Inspiration

Writers hate AI writing. And they're right to.

AI prose is predictable. It reaches for the same metaphors, the same arc, the same emotional beats — run it ten times and you get ten versions of the same story wearing different costumes. Characters are hollow. They don't remember, don't scheme, don't have inner lives. There's no surprise, no betrayal, no moment where a character does something you didn't see coming. It reads like it was written by a machine. Because it was.

Now here's the secret from great writers like Stephen King for great stories. He puts characters in a situation — conflicting needs, not enough to go around, a ticking clock — and watches what happens. The story surprises him. That's also how the best board games work. Diplomacy, Coup, Cosmic Encounter — nobody writes the story. The designer builds the conditions. The story erupts from the collision.

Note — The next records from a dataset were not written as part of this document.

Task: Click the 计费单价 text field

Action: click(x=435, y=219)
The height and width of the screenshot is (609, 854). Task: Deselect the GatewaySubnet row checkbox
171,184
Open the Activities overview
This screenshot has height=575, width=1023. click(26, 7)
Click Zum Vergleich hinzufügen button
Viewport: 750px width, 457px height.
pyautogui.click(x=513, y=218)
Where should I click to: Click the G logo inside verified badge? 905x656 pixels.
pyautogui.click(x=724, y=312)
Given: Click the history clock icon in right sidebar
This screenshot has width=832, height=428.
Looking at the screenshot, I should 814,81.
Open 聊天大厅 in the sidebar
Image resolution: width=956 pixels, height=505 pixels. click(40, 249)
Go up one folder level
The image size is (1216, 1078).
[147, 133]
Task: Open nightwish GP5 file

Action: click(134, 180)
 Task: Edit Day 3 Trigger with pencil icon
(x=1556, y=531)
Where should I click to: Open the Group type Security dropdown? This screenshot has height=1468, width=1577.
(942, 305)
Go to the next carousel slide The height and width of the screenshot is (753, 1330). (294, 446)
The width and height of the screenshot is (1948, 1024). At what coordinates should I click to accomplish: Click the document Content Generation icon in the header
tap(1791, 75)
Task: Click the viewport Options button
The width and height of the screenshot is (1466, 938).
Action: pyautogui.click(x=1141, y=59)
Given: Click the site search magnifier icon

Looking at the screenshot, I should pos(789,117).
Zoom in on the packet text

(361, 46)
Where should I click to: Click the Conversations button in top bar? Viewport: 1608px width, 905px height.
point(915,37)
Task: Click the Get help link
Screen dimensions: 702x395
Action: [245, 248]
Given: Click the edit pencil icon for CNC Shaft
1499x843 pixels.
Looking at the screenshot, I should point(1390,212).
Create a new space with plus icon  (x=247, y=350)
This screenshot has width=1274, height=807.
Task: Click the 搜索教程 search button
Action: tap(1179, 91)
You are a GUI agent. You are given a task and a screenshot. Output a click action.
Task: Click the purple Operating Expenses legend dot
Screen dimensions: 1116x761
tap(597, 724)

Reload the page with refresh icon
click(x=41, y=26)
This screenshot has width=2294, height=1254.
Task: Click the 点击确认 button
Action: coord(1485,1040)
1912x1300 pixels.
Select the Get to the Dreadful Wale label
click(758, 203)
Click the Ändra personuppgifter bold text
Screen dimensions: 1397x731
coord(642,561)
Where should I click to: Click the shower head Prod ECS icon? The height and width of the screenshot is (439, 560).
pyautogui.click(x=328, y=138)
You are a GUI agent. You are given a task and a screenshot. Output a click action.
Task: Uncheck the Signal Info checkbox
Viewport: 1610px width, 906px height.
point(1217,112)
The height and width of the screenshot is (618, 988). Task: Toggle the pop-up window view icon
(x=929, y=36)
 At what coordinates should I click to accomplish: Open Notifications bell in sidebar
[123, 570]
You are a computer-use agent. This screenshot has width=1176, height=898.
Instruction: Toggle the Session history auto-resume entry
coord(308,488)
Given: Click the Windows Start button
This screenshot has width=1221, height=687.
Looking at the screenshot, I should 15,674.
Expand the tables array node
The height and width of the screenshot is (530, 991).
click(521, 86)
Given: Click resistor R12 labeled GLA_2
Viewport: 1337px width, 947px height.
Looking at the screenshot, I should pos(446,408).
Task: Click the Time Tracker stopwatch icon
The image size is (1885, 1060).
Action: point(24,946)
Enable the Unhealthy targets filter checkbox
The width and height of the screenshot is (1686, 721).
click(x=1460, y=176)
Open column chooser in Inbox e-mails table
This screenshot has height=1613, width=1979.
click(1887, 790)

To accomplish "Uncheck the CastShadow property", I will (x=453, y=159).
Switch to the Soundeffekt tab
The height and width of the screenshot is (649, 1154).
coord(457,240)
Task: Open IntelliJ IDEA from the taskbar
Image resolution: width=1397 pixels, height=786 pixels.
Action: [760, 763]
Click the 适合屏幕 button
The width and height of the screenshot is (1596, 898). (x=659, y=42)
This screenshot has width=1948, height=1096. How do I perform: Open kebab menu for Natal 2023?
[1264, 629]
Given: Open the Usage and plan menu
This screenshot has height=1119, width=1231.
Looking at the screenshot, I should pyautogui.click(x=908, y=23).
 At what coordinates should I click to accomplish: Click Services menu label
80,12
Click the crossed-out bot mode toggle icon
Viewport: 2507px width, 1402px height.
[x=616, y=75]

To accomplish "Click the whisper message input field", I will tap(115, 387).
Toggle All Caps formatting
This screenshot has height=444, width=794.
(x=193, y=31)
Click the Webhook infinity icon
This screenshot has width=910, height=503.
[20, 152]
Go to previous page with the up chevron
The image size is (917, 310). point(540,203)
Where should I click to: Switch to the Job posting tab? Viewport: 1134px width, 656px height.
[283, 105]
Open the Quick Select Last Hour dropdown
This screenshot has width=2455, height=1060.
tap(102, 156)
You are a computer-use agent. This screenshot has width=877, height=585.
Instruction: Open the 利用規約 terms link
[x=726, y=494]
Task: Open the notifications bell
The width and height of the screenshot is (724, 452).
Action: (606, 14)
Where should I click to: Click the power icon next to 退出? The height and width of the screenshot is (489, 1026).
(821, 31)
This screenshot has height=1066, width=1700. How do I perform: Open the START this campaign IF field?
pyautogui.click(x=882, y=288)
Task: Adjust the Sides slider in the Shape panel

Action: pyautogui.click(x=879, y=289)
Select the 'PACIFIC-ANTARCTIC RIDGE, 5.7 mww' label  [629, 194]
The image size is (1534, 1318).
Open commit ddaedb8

So I stopped asking AI to write stories. I started asking it to grow them.

What it does

Everyworld doesn't generate fiction. It generates the conditions for fiction to emerge.

You describe a scenario. AI designs a complete game world — characters with secrets, scarce resources, actions with real consequences. Then AI agents inhabit those characters and play the game under fog of war. They think, remember, lie, betray, form alliances, break them. Every move follows from the personality and situation you gave them.

You're the showrunner, not the author. Sculpt characters before the simulation. Inject crises mid-game ("a fire destroys the warehouse"). Grant secret abilities to one agent. Or step into any character yourself — speak to the others live through Nova Sonic and Polly voice — then walk away. Every promise and lie you left behind stays in the world.

After each round, a narrator turns the raw events into a chapter of prose. But the narrator has one job: make the truth beautiful. It can never invent, only elaborate. The facts come from the simulation. The fiction comes from reality.

AI generates world art, character portraits, and scene illustrations. Every playthrough: a unique illustrated novella that no human wrote and no AI could have predicted.

For writers, this means: run a scenario ten times, harvest ten structurally different stories with plot twists, betrayals, and character arcs no single author would have invented. Use them as first drafts, steal the best moments, or just study how drama emerges from constraint. The agents' inner thoughts, private conversations, and shifting loyalties are a goldmine of psychological detail that flat AI prose can never produce.

How we built it

Amazon Nova 2 Lite drives the entire LLM pipeline — three-stage world design (create → stress-test → revise), agent decision-making, negotiation, private conversations, reflection, god-agent resolution, narration, and showrunner translators. A three-agent round fires 15+ calls. Nova Sonic powers real-time voice when the player possesses a character. Nano Banana 2 generates all art assets. Deployed on AWS.

Single-file React app. Four-strategy JSON parser handles truncated or malformed LLM output gracefully.

Challenges we ran into

AI agents don't want conflict. LLMs are trained to be helpful and agreeable — which makes them terrible at drama. Early playtests were polite negotiations ending in mutual cooperation. We had to engineer conflict at the system level: tight economies where not everyone can win, negotiation scoped to pure resource swaps with no promises, and grounding rules that force genuine structural tension into every world design.

Arithmetic in natural language. The god agent resolves every action's consequences with resource math. LLMs drift. We enforced rigid BEFORE → delta → AFTER bookkeeping, step by step, so errors can't compound silently.

Accomplishments that we're proud of

Stories that surprise their creator. Same scenario, dozens of runs, genuinely different outcomes. Not cosmetically different — structurally different. Different alliances, different betrayals, different winners. Change one character's secret and the whole trajectory shifts. This is what AI writing tools promise and never deliver.

Fog of war as architecture. Each agent gets its own isolated LLM call with only what their character knows. Deception works because the deceived agent truly lacks the information. This is why the stories feel real — nobody's omniscient.

The showrunner loop. You don't write the story. You tend the world. Seed it, grow it, prune it, shape it. The stories grow themselves.

What we learned

The reason AI writing feels dead is that it skips the part that makes stories alive: emergence. Real drama comes from characters with conflicting goals colliding under constraint — not from an LLM predicting the next likely sentence. When you give AI the right structure (a game, not a prompt), the output stops feeling generated and starts feeling grown.

Personality is flavor. Scarcity is structure. And voice changes everything — negotiating out loud with a character who might be lying to you is worlds apart from reading AI prose on a screen.

What's next for Everyworld

Thousands of agents, thousands of actions, running simultaneously. Infinitely long sessions that evolve over weeks. A community library where writers fork scenarios, change one variable, and harvest what grows differently.

The goal isn't better AI writing. It's making AI writing obsolete — by growing stories that no one, human or machine, could have written alone.